WORK TO COMPLETE> Copy out the data below without changes, from the line that contains "Task: Open the All Fonts collection" through the line that contains "point(839,273)", including both of those lines.

-- START OF SUPPLIED MATERIAL --

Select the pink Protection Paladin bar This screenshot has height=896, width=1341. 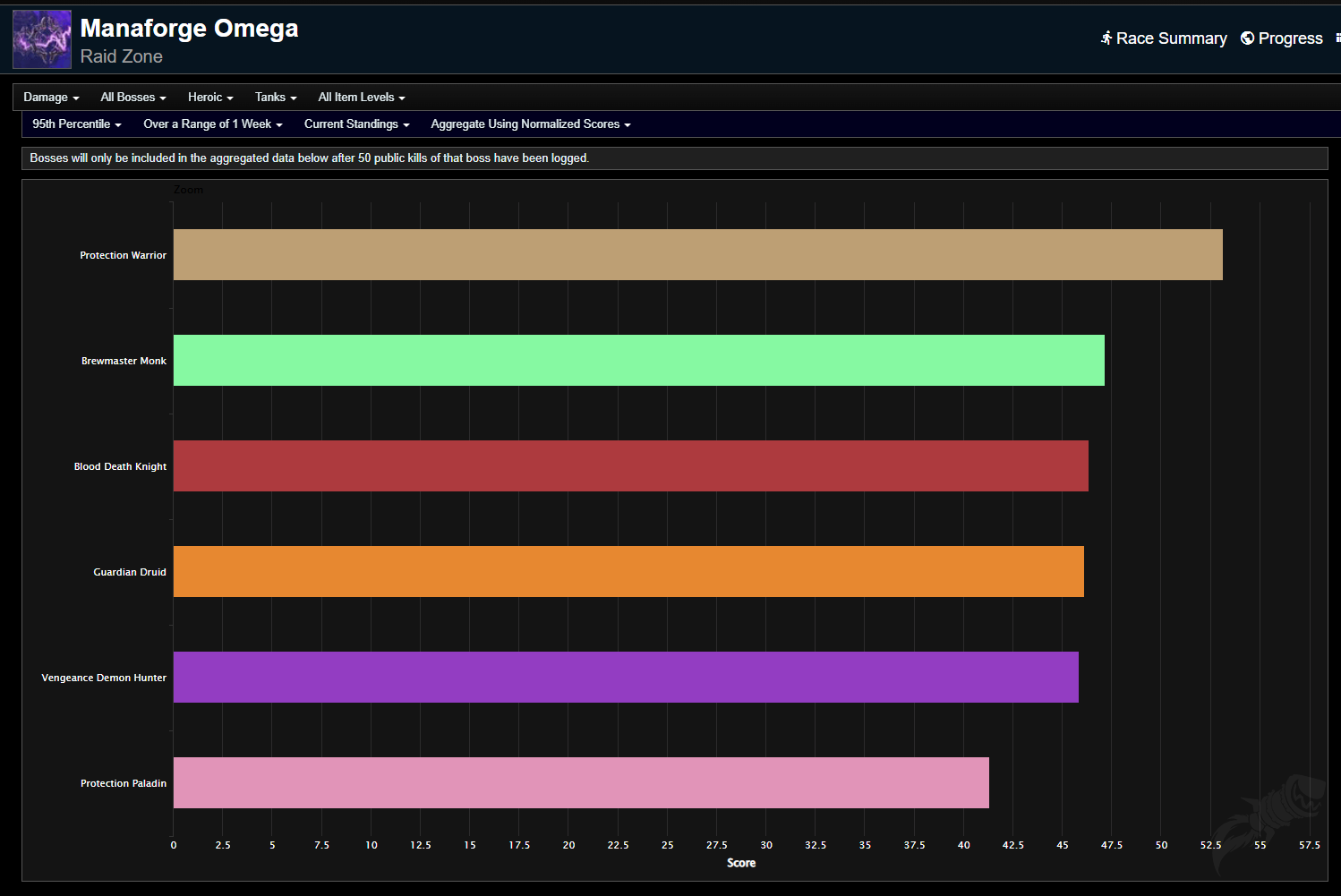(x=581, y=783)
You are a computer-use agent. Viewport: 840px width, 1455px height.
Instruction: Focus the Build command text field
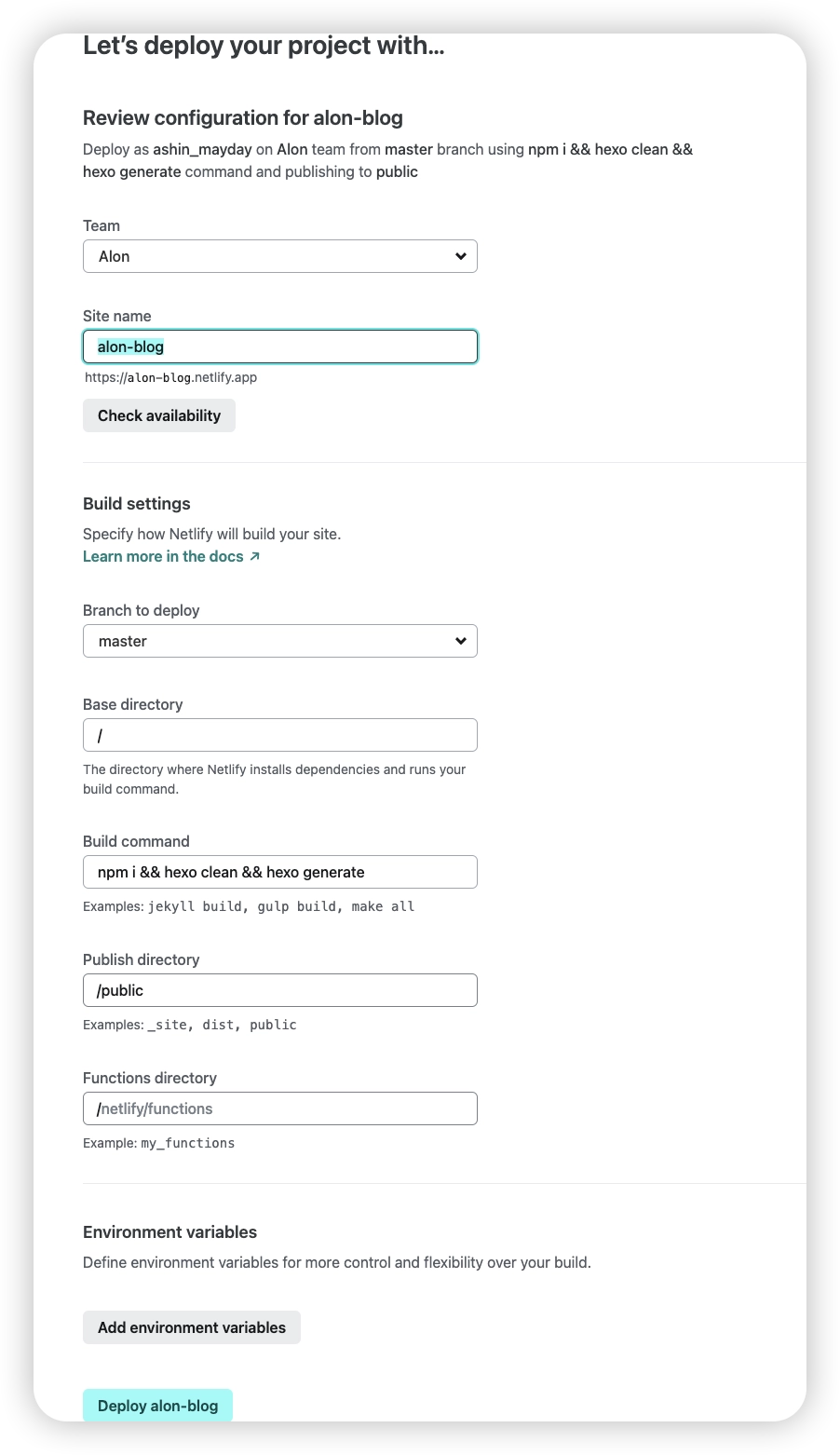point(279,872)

-- END OF SUPPLIED MATERIAL --
-- START OF SUPPLIED MATERIAL --

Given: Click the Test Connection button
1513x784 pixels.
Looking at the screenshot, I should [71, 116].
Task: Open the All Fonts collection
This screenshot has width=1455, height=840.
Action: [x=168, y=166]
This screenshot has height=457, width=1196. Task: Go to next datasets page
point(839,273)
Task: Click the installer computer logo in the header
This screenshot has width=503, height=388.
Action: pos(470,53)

-- END OF SUPPLIED MATERIAL --
-- START OF SUPPLIED MATERIAL --

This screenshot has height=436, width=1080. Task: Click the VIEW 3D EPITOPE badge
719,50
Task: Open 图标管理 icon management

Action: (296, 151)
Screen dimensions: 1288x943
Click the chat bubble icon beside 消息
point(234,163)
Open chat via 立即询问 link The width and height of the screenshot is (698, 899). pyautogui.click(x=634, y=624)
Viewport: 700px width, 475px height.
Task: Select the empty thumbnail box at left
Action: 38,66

-- END OF SUPPLIED MATERIAL --

SOLUTION FOR THIS TASK>
Task: Open the All Fonts collection
This screenshot has width=1455, height=840.
Action: [x=168, y=166]
This screenshot has height=457, width=1196. Task: Go to next datasets page
point(839,273)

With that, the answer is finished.